Der gesamte Staatsanteil, so rechnet die Elektrizitätswirtschaft gerne vor, mache inzwischen rund 40 Prozent der Stromrechnung aus. Gleichzeitig fahren aber auch die Energieunternehmen Rekordgewinne ein. Zahlen müssen vor allem die Haushalte, da die Unternehmen die Ökosteuer zu einem großen Teil zurückerhalten. Und der Strompreis wird in den kommenden Jahren weiter steigen. Prognos und EWI erwarten, dass sich der Großhandelspreis für Elektrizität bis 2010 verdoppelt, bezogen auf den Tiefststand zur Jahrtausendwende.
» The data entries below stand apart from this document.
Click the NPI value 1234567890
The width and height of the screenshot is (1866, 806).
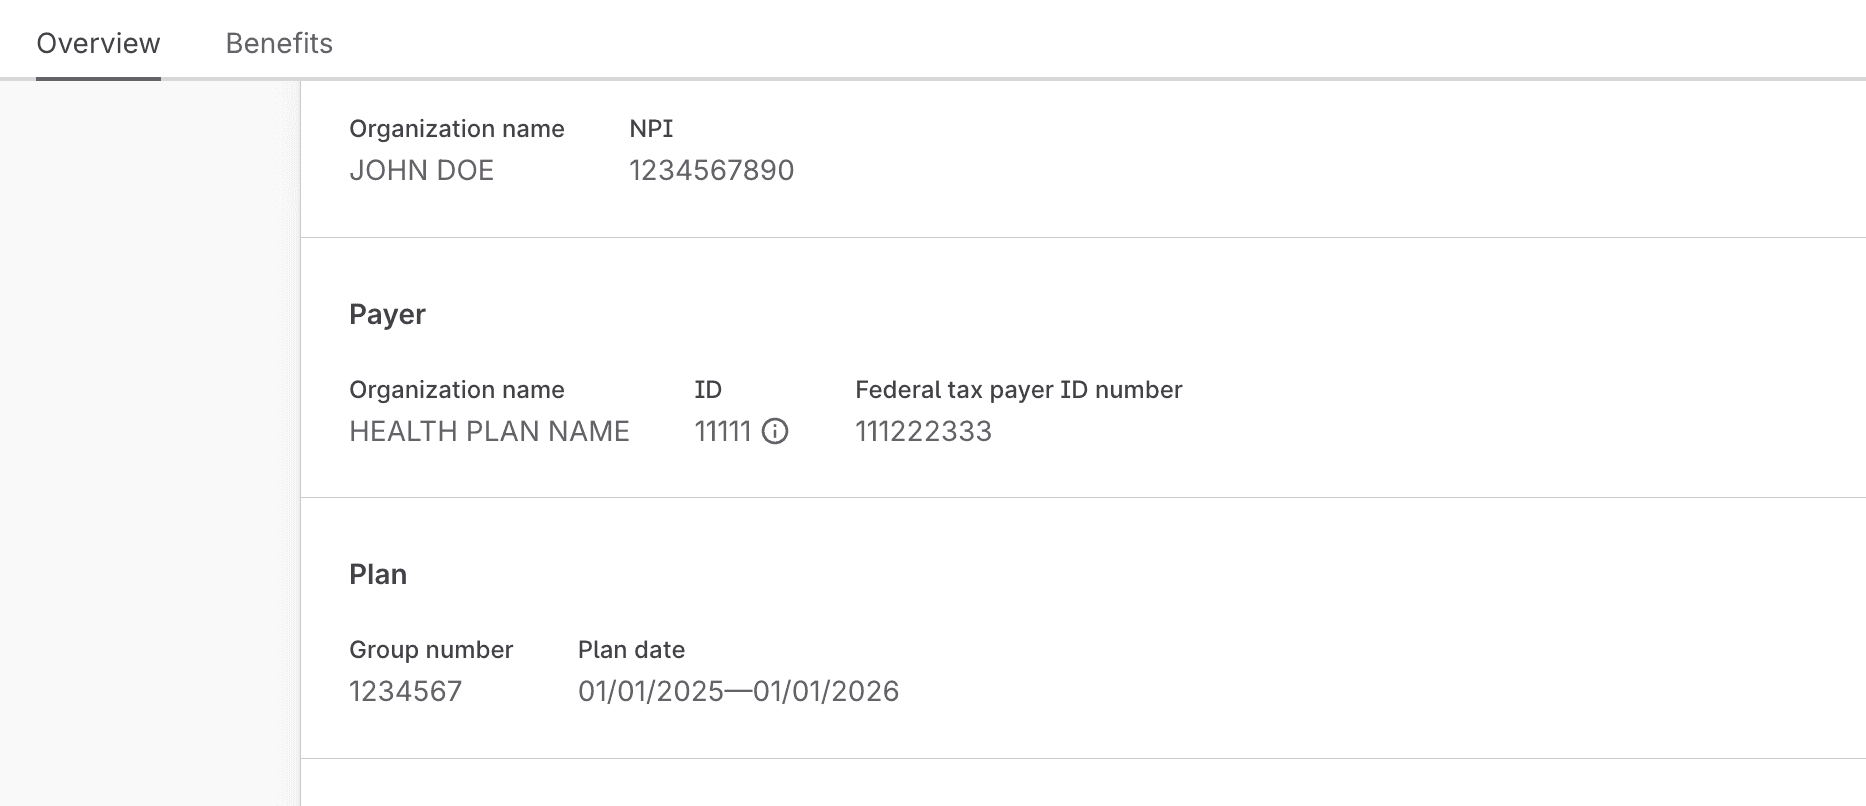point(711,170)
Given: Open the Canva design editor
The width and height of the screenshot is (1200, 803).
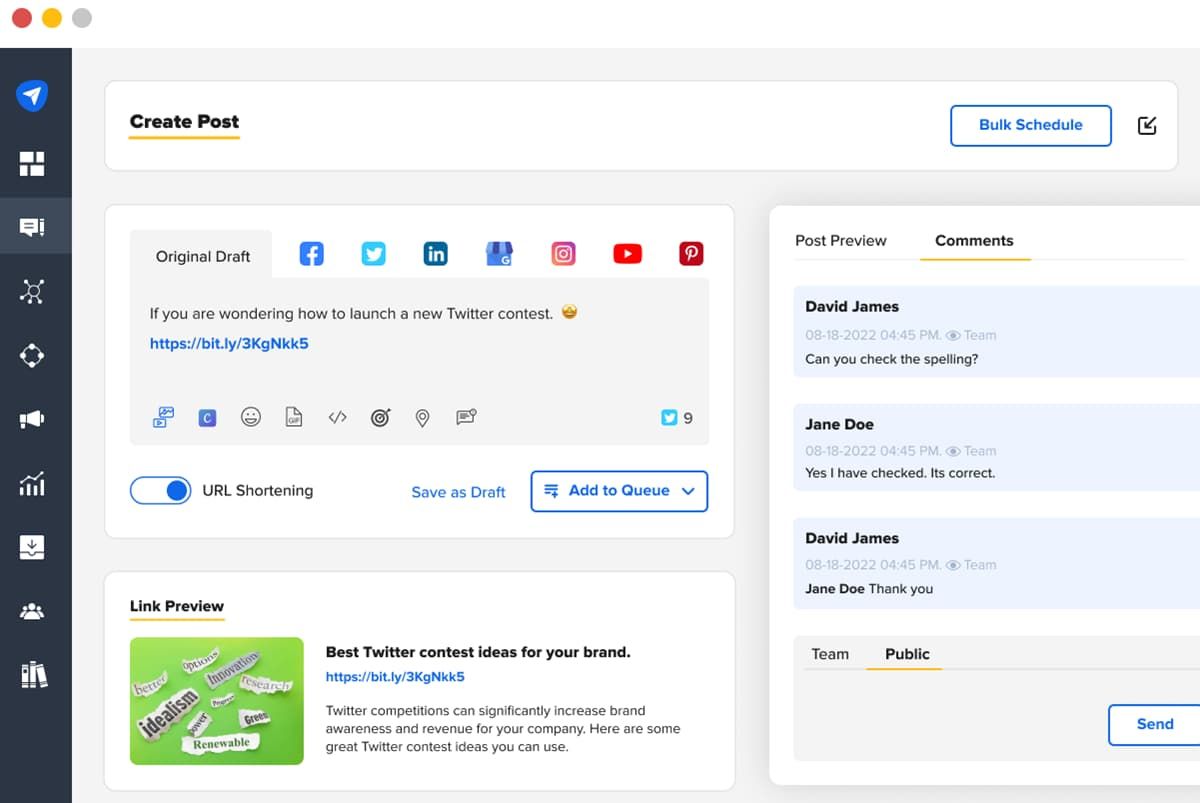Looking at the screenshot, I should 207,417.
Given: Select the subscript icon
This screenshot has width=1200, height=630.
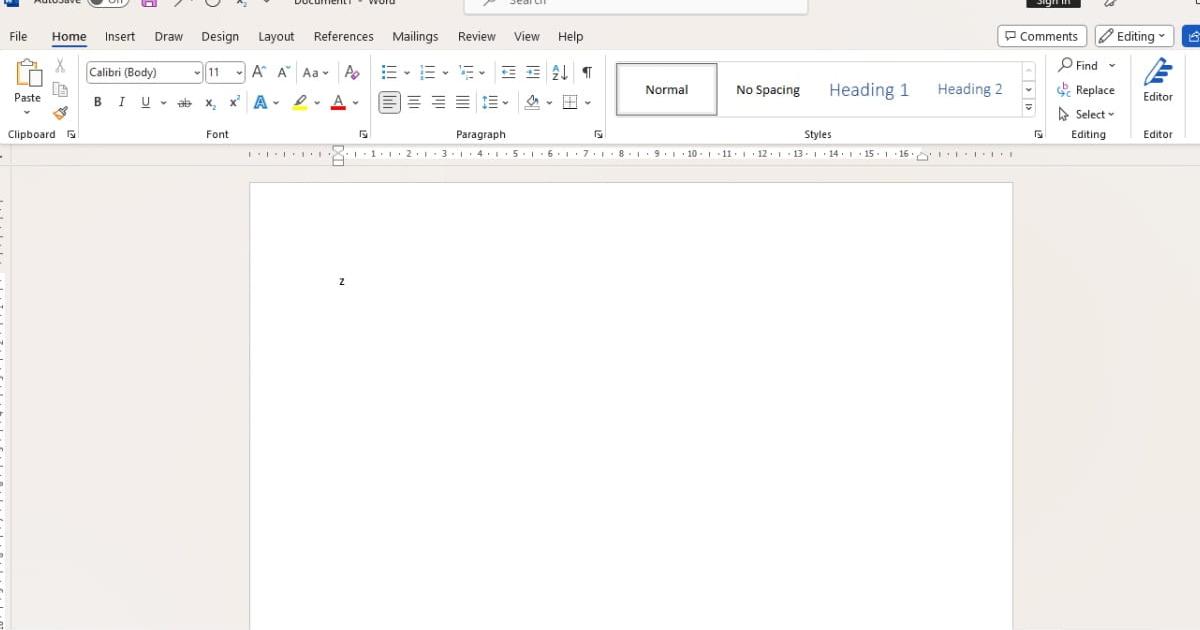Looking at the screenshot, I should 209,102.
Ursachen hierfür seien die Belastungen aus der Förderung der erneuerbaren Energien und der Kraft-Wärme-Kopplung.
Fossile Brennstoffe werden den Energiesektor auch in den kommenden Jahrzehnten dominieren. Heute deckt Deutschland 84 Prozent seines Energiebedarfs mit Öl, Erdgas und Kohle, immerhin zehn Prozent weniger als vor 25 Jahren. Alle großen Industrienationen, angefangen mit den USA über England bis Japan, decken ihren Bedarf zu über 80 Prozent mit fossilen Brennstoffen. Lediglich Frankreich stellt eine Ausnahme dar: Aufgrund des großen Kernenergieanteils beträgt der fossile Anteil am französischen Primärenergiebedarf nur 53 Prozent. Daher emittiert Frankreich auch weniger Kohlendioxid: sechs Tonnen pro Kopf und Jahr, verglichen mit zehn Tonnen bei uns und zwanzig Tonnen in den USA.
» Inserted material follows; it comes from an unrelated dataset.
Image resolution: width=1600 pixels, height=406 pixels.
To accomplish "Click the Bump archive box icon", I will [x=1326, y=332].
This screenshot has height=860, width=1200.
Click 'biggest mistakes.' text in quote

Die vorhandenen Reserven an fossilen Brennstoffen reichen weit über die kommenden Jahrzehnte hinaus. Beim Öl sind Engpässe laut Prognos erst gegen Ende des Jahrhunderts zu erwarten, auch wenn der Scheitelpunkt der konventionellen Erdölförderung nach Schätzungen der Internationalen Energieagentur (IEA) zwischen 2015 und 2035 erreicht sein könnte. Doch sollte man derartige Aussagen nicht allzu ernst nehmen, denn die Geschichte der Vorhersage von Scheitelpunkten der Ölförderung ist eine Geschichte der falschen Prognosen. Bislang hat sich der Zeitpunkt, für den jeweils der Höhepunkt der Förderung prognostiziert wurde, immer wieder in die Zukunft verschoben.
Doch selbst ein frühzeitiger Scheitelpunkt in der weltweiten Ölförderung hätte kaum die gewaltigen Wirtschaftskrisen oder Rohstoffkriege zur Folge, wie sie von „Katastrophisten“ gerne beschworen werden. Die Ölreserven werden allmählich und im Verlaufe von Jahrzehnten abnehmen. Steigende Preise werden zum Teil durch eine steigende Effizienz in der Ölnutzung kompensiert; mehr und mehr nicht-konventionelle Erdölreserven wie Ölschiefer und Teersände werden erschlossen.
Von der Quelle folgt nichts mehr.